Menurut Iqna, webinar internasional "Martabat dan Kewibawaan Iran; Pesan Melampaui Rudal" telah diselenggarakan Sabtu, 19 Juli, di IQNA, dengan dihadiri oleh ketua Jihad Akademik dan sejumlah profesor dari berbagai universitas di seluruh dunia.

Menyusul perang paksa selama 12 hari antara Israel dan Amerika Serikat melawan Iran, webinar ini, yang diselenggarakan oleh International Quran News Agency (IQNA), membahas topik-topik seperti "Pertahanan Iran yang Sah dalam Sistem Hukum Internasional", "Operasi True Promise 3 dan Perubahan Persamaan Strategis Kawasan", dan "Pembunuhan Ilmuwan; Bukti Keteraniayaan Iran dan Pelanggaran Hukum Internasional".

Dina Sulaeman, Doktor Ilmu Hubungan Internasional dari Universitas Padjadjaran (Unpad), Indonesia, berbicara dalam kuliah videonya tentang "Operasi True Promise 3 dan perubahan persamaan strategis di kawasan" dan menyatakan: "Perang yang dipaksakan terhadap Iran juga merupakan alarm peringatan bagi komunitas internasional. Jika struktur Perserikatan Bangsa-Bangsa, terutama sistem veto, tidak direformasi, jika badan tersebut tidak diwajibkan untuk melaksanakan peraturannya secara imparsial, jika mekanisme akuntabilitas tidak ditetapkan bagi para pelanggar hukum internasional, maka kita sedang menuju jalan yang akan mengarah pada masa depan tanpa keadilan, tanpa perdamaian, dan tanpa kepercayaan."

Saya berbicara kepada Anda hari ini, bukan hanya sebagai seorang ahli geopolitik, tetapi sebagai seseorang yang prihatin dengan keruntuhan moral dari apa yang kita sebut sistem internasional. Izinkan saya memulai dengan sebuah adegan dari Juni 2025. Dunia menyaksikan dengan penuh harapan perkembangan negosiasi nuklir antara Iran dan Amerika Serikat.

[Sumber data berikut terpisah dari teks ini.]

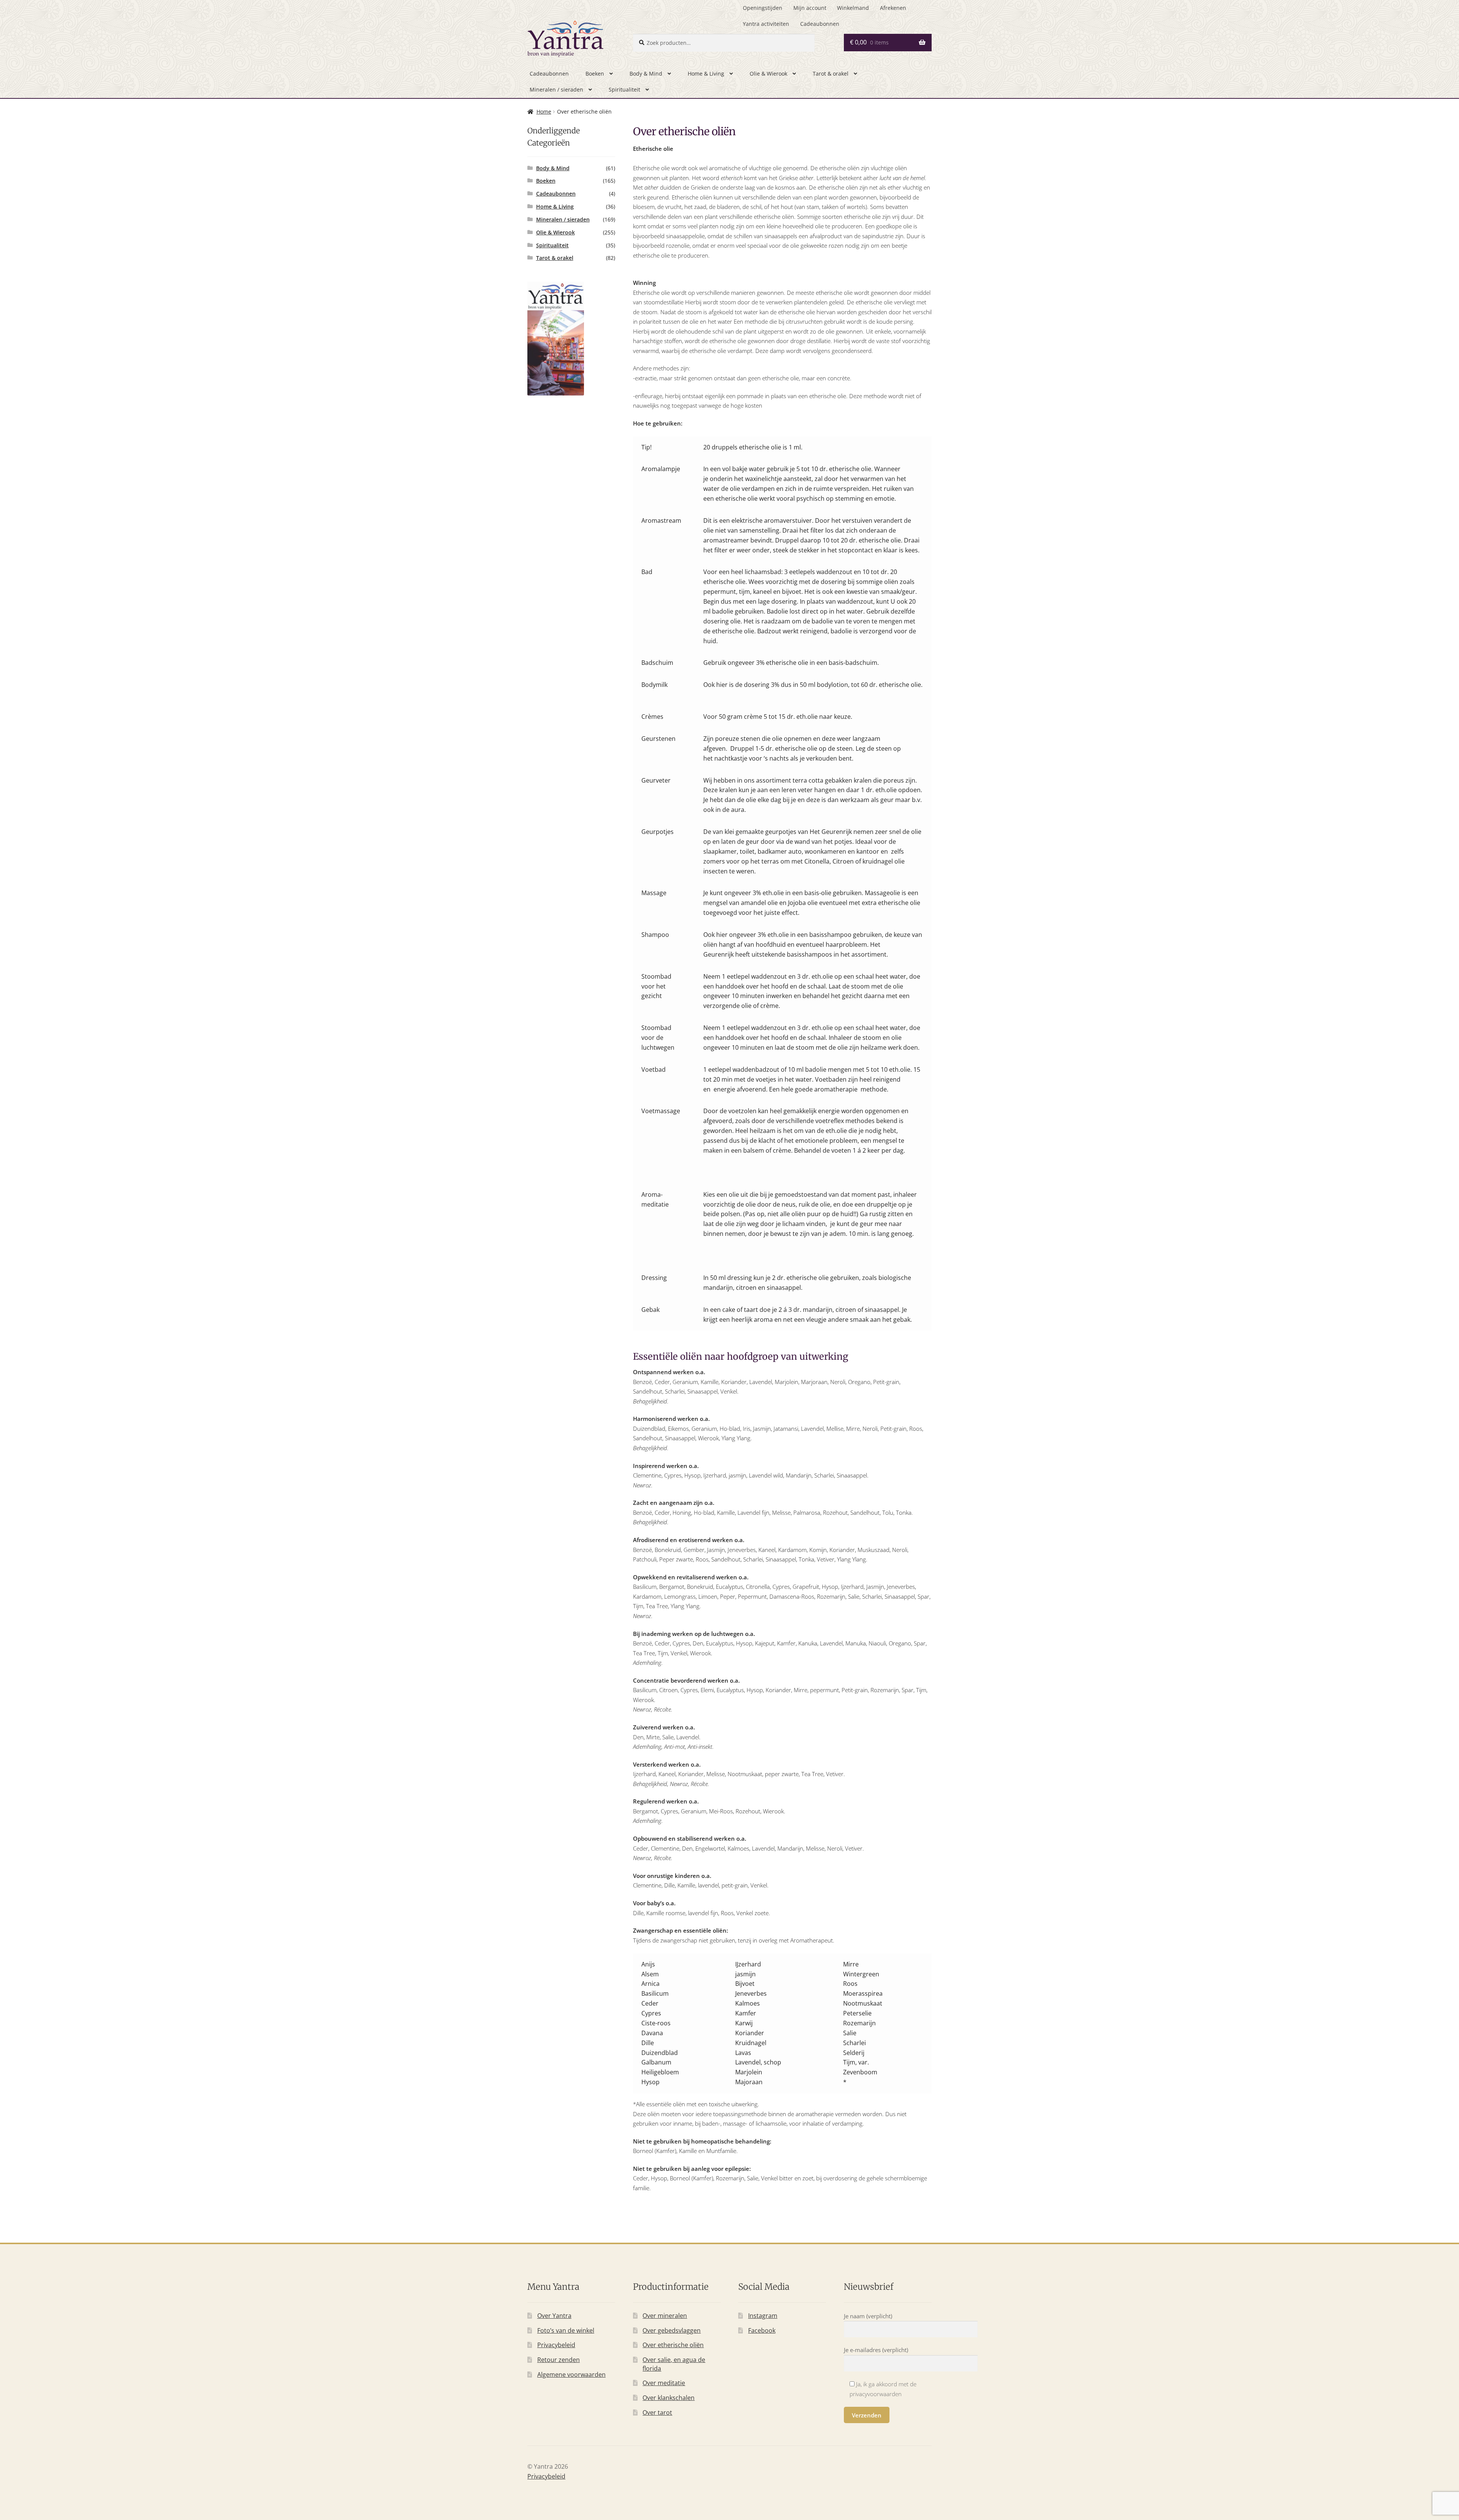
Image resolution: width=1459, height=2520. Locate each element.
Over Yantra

Setelah bertahun-tahun dilanda ketegangan dan ketidakpercayaan, kedua belah pihak menyatakan kepuasan atas kemajuan perundingan. Ada kemungkinan nyata untuk mencapai kesepakatan damai. Namun, tepat di tengah kemajuan ini, Israel melancarkan serangan militer mendadak terhadap Iran. Tak lama kemudian, Amerika Serikat ikut campur, mengebom fasilitas nuklir Iran, yang berada di bawah pengawasan hukum Badan Tenaga Atom Internasional (IAEA).

Profesor Marko Milanović, pakar hukum internasional terkemuka, menyebut tindakan Israel sebagai "kejahatan agresi," yang dianggap sebagai salah satu kejahatan paling serius dalam sistem hukum global.

Namun, tanggapan dari lembaga-lembaga internasional seperti Perserikatan Bangsa-Bangsa, IAEA, dan lembaga-lembaga lain yang dianggap sebagai pencetus tatanan global hanyalah diam.

Lebih parah lagi, hukum humaniter juga dilanggar.

Laporan-laporan mengonfirmasi bahwa serangan-serangan tersebut juga menargetkan wilayah sipil di dekat lokasi militer.

Kasus yang paling mengerikan adalah pengeboman kendaraan Bulan Sabit Merah yang sedang mengirimkan bantuan kemanusiaan.

Ini bukan hanya Iran. Ini adalah bagian dari pola yang lebih luas; pola yang telah kita saksikan di Palestina selama bertahun-tahun.

Selama lebih dari 75 tahun, rakyat Palestina telah menjadi korban pendudukan ilegal, penghancuran rumah, pengepungan, dan kekerasan militer. Ribuan orang telah tewas. Jutaan orang hidup tanpa hak-hak dasar. Namun, Dewan Keamanan PBB belum dapat mengambil tindakan efektif apa pun karena veto AS.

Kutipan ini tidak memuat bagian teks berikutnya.